Luanda - O juiz conselheiro do Tribunal Supremo de Angola Agostinho António dos Santos disse que o Parlamento angolano deve suspender o empossamento da tomada de posse de Manuel Pereira da Silva como presidente da Comissão Nacional Eleitoral (CNE).

Fonte: VOA

Em entrevista à VOA, o juiz, que também concorreu ao cargo, disse que houve “um conjunto de ilegalidades verificadas durante o processo” e que fazendo as contas do concurso “de acordo com a constituição e lei” seria ele, Agostinho António dos Santos, quem deveria vencer o concurso “com 95 pontos”.



Santos disse que interpôs um recurso judicial e que há que aguardar por essa decisão.


Por isso “a Assembleia nNacional deveria suspender o empossamento do referido candidato”, acrescentou o magistrado para quem o empossamento de Manuel Pereira da Silva pode ter “implicações para os alicerces de um Estado democrático e de direito que são as eleições que se pretendem realizadas com lisura e responsabilidade”.

O juiz lembra ainda que a “segurança de investimentos passa também por realizar processos eleitorais insuspeitos e passa necessariámente também na eleição de um presidente que vai dirigir todo esse processo num processo limpo que respeite o que a legislação estabelece”.


Isto “impõe que se suspenda o acto até à decisão judicial” disse o Dr António dos Santos para quem como parte da luta contra a corrupção há que lutar também “contra impunidades, o tráfico de influências” e isso implica “um concurso que seja considerado por todo com lisura imparciaidade e transparência”.



Anteriormente a UNITA tinha dito que não poderia aceitar a tomada de posse Manuel Pereira da Silva para o cargo.


"Sendo o próprio poder judicial infelizmente neste caso o violador da nossa legalidade queremos acreditar que o presidente da república e a Assembleia Nacional não vão legitimar um processo corrompido, viciado”, disse o chefe da bancada parlamentar da UNITA Liberty Chiaka


Segundo Liberty Chiaka tanto o seu grupo como o da CASA e do PRS não concordam com a tomada de posse do designado presidente da CNE na próxima Quarta-feira dia 19.
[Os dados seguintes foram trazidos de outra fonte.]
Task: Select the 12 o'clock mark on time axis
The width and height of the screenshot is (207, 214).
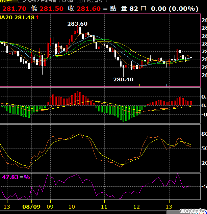Action: coord(136,207)
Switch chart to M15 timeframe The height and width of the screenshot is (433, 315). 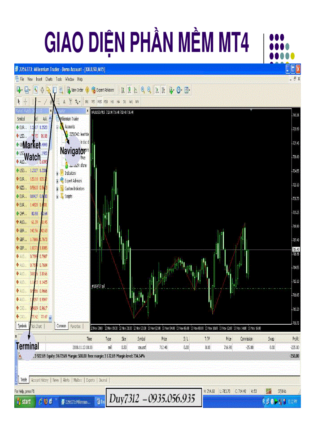tap(99, 101)
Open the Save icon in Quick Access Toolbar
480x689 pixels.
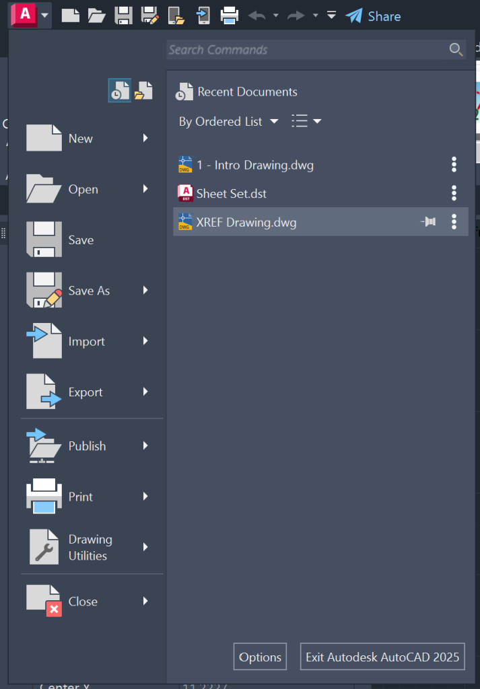coord(123,16)

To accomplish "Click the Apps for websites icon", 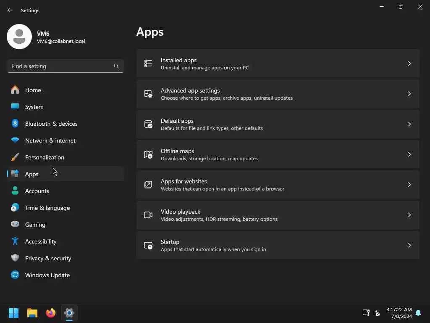I will pyautogui.click(x=148, y=185).
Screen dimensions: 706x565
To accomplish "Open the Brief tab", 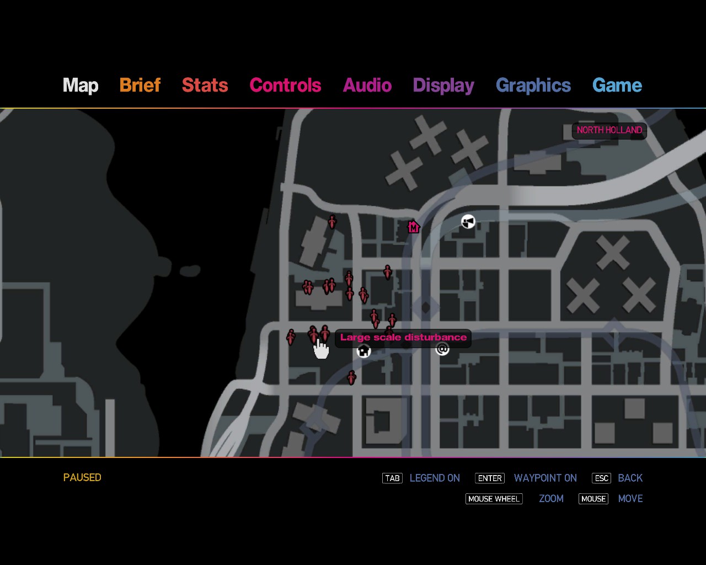I will [x=140, y=86].
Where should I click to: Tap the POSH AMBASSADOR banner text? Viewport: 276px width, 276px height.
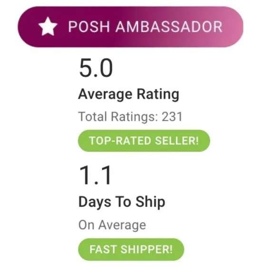coord(146,27)
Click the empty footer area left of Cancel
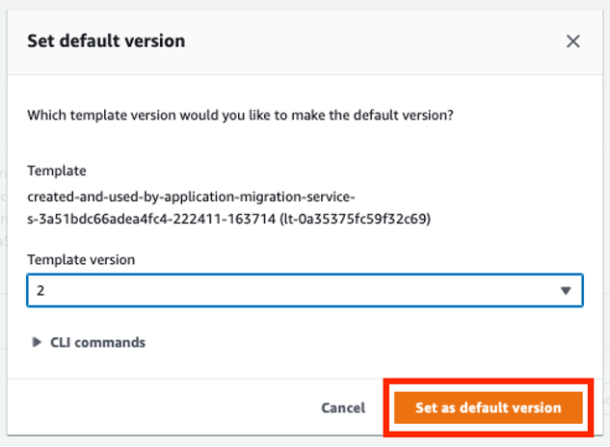Viewport: 610px width, 447px height. (x=164, y=407)
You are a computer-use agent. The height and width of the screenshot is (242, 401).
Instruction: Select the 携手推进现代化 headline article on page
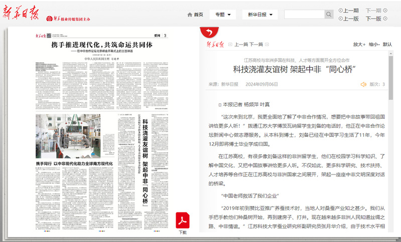coord(100,45)

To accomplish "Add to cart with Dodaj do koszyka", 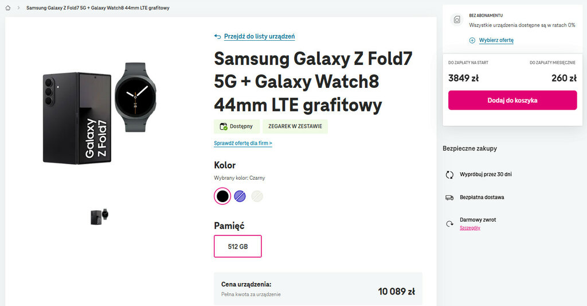I will [512, 100].
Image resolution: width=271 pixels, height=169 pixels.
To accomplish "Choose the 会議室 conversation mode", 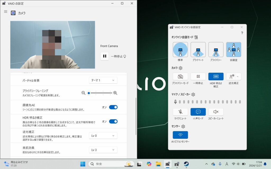I will [x=233, y=50].
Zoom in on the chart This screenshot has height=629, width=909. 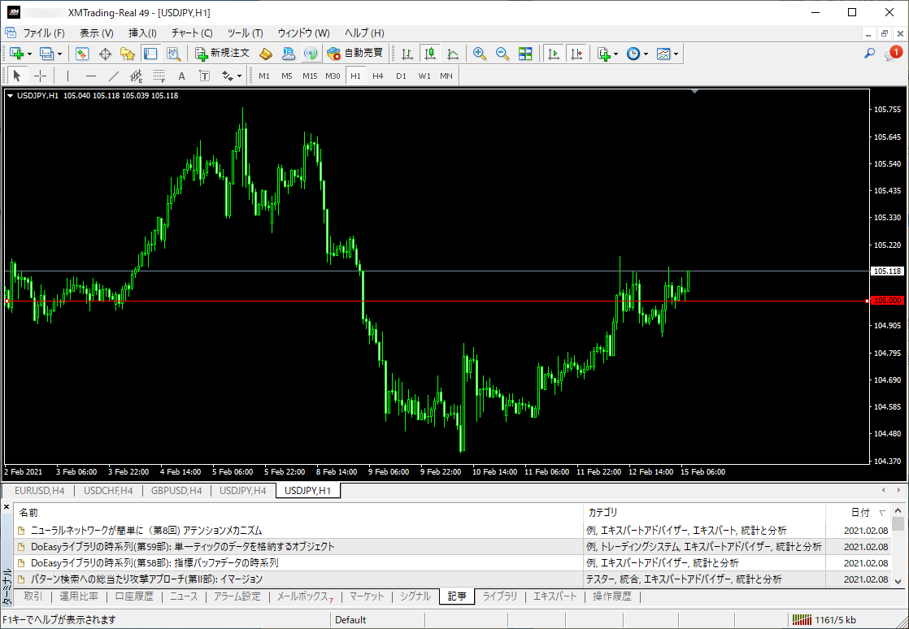point(480,54)
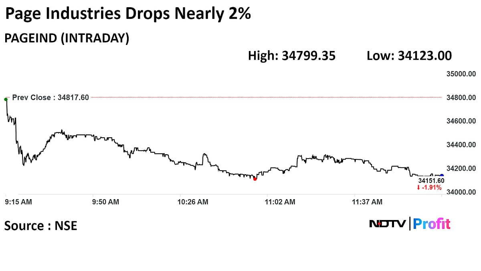481x271 pixels.
Task: Click the 35000.00 price axis label
Action: point(461,74)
Posteriormente o próprio presidente da UNITA Adalberto Costa Júnior disse à Voz da América que o processo de escolha teve “cheio de irregularidades” e Pereira da Silva é “uma pessoa arguida em processos de corrupção, alterações de normas, e anúncio de resultados substituídos”.

“Temos todo um conjunto de circunstâncias que nos indicam que infelizmente o Conselho Superior da Magistratura e os actores políticos estratégicos do regime querem condicionar a CNE para uso próprio”, disse o presidente da UNITA.